I'm mentioning this dataChange flag on purpose. If you look at the OptimisticTransactionImpl#prepareCommit caller, you'll see that it filters out all remove actions without the data change:
// We make sure that this isn't an appendOnly table as we check if we need to delete // files. val removes = actions.collect { case r: RemoveFile => r } if (removes.exists(_.dataChange)) DeltaLog.assertRemovable(snapshot)
When it comes to the VACUUM operation, by definition the command cleans the files not referenced by any commit log. Consequently, it doesn't change the data either, so it's safe to run it for the append-only tables.
But despite the no-data character, the VACUUM command passes by the prepareCommit function and the code snippet presented before. However, as it's a command without the data associated, the actions variable is empty.
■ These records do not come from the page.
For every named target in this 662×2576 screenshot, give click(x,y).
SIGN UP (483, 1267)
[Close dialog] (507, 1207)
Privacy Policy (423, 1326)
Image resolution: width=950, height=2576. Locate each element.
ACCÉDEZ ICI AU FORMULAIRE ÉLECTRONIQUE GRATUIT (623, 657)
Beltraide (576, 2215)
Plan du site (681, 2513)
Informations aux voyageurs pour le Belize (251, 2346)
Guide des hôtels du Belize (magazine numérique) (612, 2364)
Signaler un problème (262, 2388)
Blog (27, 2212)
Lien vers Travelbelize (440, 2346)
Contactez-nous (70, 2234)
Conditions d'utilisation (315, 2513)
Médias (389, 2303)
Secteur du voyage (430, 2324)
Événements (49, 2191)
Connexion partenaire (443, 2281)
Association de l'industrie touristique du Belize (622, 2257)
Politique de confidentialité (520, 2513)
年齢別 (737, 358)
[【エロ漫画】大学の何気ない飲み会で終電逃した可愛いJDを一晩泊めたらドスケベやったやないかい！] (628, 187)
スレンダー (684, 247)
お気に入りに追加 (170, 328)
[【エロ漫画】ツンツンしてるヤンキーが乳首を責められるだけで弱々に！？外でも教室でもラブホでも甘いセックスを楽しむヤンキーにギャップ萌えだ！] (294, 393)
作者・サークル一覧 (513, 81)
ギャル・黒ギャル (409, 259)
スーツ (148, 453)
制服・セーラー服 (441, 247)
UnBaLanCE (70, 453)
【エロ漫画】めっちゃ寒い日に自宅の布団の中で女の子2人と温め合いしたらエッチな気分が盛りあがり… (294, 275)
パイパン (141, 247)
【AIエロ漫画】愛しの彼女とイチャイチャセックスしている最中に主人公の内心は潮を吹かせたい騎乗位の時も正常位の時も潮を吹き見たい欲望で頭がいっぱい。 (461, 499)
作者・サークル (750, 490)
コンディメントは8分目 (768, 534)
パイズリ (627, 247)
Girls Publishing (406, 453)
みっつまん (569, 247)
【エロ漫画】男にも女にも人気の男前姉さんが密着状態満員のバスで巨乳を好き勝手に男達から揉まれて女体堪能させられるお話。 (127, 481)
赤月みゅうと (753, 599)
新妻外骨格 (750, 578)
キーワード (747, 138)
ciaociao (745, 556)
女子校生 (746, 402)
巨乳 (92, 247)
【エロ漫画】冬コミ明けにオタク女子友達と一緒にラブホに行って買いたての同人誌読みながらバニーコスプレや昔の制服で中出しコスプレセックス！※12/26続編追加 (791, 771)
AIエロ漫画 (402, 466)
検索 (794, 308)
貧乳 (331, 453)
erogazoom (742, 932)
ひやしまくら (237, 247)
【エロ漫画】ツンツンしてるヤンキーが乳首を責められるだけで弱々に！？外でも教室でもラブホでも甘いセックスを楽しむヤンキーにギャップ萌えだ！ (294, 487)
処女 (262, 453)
Below what will be added to the commit log when the VACUUM happens:
$ cat _delta_log/00000000000000000004.json {"commitInfo":{"timestamp":1711283273000,"operation":"VACUUM START","operationParameters":{"retentionCheckEnabled":false,"defaultRetentionMillis":604800000,"specifiedRetentionMillis":0},"readVersion":3,"isolationLevel":"SnapshotIsolation","isBlindAppend":true,"operationMetrics":{"numFilesToDelete":"1000","sizeOfDataToDelete":"826418"},"engineInfo":...,"txnId":"638f8aab-b5df-4f1f-9d04-b3a9d0d424f9"}} bartosz@bartosz:/tmp/delta-lake-playground/013_streaming_writer/warehouse/demo4_table$ cat _delta_log/00000000000000000005.json {"commitInfo":{"timestamp":1711283280000,"operation":"VACUUM END","operationParameters":{"status":"COMPLETED"},"readVersion":4,"isolationLevel":"SnapshotIsolation","isBlindAppend":true,"operationMetrics":{"numDeletedFiles":"1000","numVacuumedDirectories":"1"},"engineInfo":...,"txnId":"cc90fe81-f19e-4a84-8a83-f13abd08aff8"}}
Representing changes
The last question you can ask yourself, how to transform the inserts into updates or deletes? Here too, a lot depends on the producer. You might consider:
- Tombstone pattern to mark a row as deleted. Here the provider should typically keep only the id column and nullify the other ones, marking the row - by convention - as removed.
- Operation flag column. Here the producer would add a column with the operation type, such as i for new row, u for an update, d for a delete.
As you can see, transforming a table into an append-only changelog is rather easy. As many other things, it's only the matter of good configuration. However, what is hidden behind this simplicity is the complexity for the clients. The data producer must write data differently and all the consumers must rebuild the table state by themselves.